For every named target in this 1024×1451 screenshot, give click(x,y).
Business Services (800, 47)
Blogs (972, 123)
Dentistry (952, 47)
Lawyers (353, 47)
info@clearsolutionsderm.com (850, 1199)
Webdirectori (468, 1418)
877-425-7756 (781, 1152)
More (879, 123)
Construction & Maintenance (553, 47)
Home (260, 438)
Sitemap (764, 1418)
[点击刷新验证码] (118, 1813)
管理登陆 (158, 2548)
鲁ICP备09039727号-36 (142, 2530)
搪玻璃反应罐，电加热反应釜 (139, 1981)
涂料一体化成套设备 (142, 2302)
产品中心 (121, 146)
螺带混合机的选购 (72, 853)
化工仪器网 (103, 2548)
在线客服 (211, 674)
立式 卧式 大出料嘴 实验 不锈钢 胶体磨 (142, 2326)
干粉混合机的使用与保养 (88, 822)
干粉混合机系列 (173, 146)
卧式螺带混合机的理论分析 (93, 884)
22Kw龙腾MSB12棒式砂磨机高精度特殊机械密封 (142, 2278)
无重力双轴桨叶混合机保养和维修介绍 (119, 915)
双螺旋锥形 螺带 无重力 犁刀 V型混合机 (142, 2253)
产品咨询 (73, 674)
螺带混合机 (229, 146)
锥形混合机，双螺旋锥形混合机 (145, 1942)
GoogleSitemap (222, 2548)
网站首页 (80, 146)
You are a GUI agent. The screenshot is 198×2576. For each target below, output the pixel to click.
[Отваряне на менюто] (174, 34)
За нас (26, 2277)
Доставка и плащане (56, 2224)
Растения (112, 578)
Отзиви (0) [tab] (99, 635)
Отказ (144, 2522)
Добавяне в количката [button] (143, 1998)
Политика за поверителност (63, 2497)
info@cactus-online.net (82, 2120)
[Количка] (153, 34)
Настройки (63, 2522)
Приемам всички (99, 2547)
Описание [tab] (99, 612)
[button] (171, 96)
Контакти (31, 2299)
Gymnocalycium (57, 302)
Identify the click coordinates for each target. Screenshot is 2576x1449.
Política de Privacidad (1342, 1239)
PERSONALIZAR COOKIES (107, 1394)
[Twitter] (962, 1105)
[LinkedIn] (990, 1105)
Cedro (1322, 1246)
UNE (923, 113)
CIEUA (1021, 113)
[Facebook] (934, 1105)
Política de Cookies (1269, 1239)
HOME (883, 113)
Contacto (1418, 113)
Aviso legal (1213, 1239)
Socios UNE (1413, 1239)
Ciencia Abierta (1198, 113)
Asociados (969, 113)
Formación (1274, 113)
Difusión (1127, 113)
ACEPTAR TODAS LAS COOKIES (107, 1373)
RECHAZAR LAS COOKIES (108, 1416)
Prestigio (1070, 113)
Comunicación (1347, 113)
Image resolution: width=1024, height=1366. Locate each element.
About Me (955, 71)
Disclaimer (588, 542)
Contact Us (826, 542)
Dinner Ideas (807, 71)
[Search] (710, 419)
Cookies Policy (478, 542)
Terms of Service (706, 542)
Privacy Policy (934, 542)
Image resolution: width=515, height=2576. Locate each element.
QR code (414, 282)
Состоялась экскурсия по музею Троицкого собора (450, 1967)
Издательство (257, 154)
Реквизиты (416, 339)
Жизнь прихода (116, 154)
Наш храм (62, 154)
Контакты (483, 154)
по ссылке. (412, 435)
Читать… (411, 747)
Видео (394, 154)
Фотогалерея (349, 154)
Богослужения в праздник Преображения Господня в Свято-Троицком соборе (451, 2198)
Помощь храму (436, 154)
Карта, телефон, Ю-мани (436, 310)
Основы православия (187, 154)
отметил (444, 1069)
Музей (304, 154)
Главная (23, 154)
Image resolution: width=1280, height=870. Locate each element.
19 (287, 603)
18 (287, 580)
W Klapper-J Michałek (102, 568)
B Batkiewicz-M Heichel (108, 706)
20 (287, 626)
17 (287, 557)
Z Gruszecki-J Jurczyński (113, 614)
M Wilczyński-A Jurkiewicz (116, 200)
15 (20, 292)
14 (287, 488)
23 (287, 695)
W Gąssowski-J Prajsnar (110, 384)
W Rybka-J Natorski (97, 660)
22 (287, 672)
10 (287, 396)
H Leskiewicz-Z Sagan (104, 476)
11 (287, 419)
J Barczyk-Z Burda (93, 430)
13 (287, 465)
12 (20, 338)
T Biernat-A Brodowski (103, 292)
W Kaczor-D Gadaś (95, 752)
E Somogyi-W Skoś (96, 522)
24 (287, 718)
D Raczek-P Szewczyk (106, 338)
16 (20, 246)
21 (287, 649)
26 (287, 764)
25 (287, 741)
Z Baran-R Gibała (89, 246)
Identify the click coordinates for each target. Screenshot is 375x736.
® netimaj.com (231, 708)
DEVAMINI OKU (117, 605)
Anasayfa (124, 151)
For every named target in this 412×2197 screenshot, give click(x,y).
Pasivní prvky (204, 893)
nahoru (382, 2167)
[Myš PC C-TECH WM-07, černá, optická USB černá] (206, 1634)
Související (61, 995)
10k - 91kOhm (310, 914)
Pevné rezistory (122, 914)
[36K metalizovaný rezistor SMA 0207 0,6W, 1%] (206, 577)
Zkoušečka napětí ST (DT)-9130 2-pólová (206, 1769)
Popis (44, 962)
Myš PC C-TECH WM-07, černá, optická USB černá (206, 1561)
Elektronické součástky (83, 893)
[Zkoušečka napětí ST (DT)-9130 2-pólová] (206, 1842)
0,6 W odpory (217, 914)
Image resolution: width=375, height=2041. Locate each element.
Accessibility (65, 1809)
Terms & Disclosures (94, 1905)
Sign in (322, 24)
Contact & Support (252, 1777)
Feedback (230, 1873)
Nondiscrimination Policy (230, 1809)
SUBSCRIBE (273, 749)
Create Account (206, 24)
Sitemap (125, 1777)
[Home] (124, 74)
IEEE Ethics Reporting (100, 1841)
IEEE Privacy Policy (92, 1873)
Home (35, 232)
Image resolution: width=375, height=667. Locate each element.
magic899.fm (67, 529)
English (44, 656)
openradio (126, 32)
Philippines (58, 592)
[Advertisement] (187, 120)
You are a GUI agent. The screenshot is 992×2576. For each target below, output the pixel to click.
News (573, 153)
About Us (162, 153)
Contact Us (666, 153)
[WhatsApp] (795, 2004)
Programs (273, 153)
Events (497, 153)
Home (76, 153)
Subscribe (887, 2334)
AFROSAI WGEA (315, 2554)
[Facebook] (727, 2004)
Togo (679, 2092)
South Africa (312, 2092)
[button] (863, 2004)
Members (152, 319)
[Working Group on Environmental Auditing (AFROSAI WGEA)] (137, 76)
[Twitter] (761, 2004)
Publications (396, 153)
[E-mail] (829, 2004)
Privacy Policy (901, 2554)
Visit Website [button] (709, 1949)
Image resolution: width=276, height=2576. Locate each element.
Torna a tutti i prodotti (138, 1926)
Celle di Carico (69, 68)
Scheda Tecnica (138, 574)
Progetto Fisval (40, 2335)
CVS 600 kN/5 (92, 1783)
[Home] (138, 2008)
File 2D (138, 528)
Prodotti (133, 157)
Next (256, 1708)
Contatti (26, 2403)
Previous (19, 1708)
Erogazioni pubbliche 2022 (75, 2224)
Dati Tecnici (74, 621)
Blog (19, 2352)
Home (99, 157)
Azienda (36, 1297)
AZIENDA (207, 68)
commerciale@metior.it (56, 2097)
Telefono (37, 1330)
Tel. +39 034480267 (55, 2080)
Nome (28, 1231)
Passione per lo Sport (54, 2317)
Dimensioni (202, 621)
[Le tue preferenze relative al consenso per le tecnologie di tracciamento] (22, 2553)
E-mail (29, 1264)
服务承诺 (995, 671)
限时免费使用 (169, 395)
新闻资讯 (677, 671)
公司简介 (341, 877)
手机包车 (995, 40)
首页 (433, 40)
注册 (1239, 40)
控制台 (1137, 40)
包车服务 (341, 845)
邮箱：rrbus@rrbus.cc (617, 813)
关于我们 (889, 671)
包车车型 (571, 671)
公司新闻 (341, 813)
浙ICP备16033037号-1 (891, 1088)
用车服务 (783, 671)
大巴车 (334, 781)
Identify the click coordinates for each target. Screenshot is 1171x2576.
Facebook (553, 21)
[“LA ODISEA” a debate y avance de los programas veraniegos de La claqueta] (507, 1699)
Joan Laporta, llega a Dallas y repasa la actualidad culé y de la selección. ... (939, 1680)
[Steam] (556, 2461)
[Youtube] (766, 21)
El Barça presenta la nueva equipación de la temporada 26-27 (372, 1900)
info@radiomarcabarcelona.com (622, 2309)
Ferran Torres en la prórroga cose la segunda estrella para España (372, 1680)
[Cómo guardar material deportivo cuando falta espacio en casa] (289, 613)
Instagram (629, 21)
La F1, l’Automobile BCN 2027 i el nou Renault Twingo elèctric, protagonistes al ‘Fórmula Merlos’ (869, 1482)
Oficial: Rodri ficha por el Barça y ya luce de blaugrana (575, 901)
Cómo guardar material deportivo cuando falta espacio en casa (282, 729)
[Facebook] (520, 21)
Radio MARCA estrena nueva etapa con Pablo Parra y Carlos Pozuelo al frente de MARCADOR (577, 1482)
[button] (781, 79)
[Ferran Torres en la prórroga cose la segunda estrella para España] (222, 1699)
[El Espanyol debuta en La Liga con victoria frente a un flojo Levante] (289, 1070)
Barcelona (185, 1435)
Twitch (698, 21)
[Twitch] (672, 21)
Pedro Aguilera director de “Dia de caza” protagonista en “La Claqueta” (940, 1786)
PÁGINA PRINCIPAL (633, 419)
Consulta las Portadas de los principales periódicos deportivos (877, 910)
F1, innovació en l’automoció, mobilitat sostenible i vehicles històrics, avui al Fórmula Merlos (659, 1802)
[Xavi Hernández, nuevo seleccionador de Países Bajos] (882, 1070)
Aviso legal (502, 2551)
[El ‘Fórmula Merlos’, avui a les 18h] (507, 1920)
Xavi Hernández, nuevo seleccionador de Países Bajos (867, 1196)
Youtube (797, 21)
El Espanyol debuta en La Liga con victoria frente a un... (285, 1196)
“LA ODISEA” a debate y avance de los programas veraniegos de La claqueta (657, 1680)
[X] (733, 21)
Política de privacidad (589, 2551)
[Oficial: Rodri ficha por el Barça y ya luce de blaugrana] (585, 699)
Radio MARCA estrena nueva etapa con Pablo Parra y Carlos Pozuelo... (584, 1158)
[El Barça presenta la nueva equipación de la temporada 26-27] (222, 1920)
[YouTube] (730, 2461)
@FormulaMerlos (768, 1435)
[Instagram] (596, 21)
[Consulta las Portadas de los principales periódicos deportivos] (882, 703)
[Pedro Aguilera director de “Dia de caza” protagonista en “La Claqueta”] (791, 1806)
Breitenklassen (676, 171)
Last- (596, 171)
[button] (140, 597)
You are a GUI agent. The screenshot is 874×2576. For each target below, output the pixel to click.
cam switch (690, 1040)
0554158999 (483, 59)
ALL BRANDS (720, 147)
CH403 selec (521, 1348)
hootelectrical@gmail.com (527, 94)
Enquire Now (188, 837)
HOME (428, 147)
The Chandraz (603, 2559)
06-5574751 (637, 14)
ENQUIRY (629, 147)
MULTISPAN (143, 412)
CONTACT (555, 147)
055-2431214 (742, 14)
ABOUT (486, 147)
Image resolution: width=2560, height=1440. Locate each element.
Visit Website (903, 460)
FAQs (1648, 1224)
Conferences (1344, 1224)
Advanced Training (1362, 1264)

--

** What is expected **
Retype only the lines running from the top of the listing to the line that holds "螺带混合机的选购 (72, 853)", both ends included.

** Task result **
For every named target in this 1024×1451 screenshot, give click(x,y).
Business Services (800, 47)
Blogs (972, 123)
Dentistry (952, 47)
Lawyers (353, 47)
info@clearsolutionsderm.com (850, 1199)
Webdirectori (468, 1418)
877-425-7756 (781, 1152)
More (879, 123)
Construction & Maintenance (553, 47)
Home (260, 438)
Sitemap (764, 1418)
[点击刷新验证码] (118, 1813)
管理登陆 (158, 2548)
鲁ICP备09039727号-36 (142, 2530)
搪玻璃反应罐，电加热反应釜 (139, 1981)
涂料一体化成套设备 (142, 2302)
产品中心 (121, 146)
螺带混合机的选购 (72, 853)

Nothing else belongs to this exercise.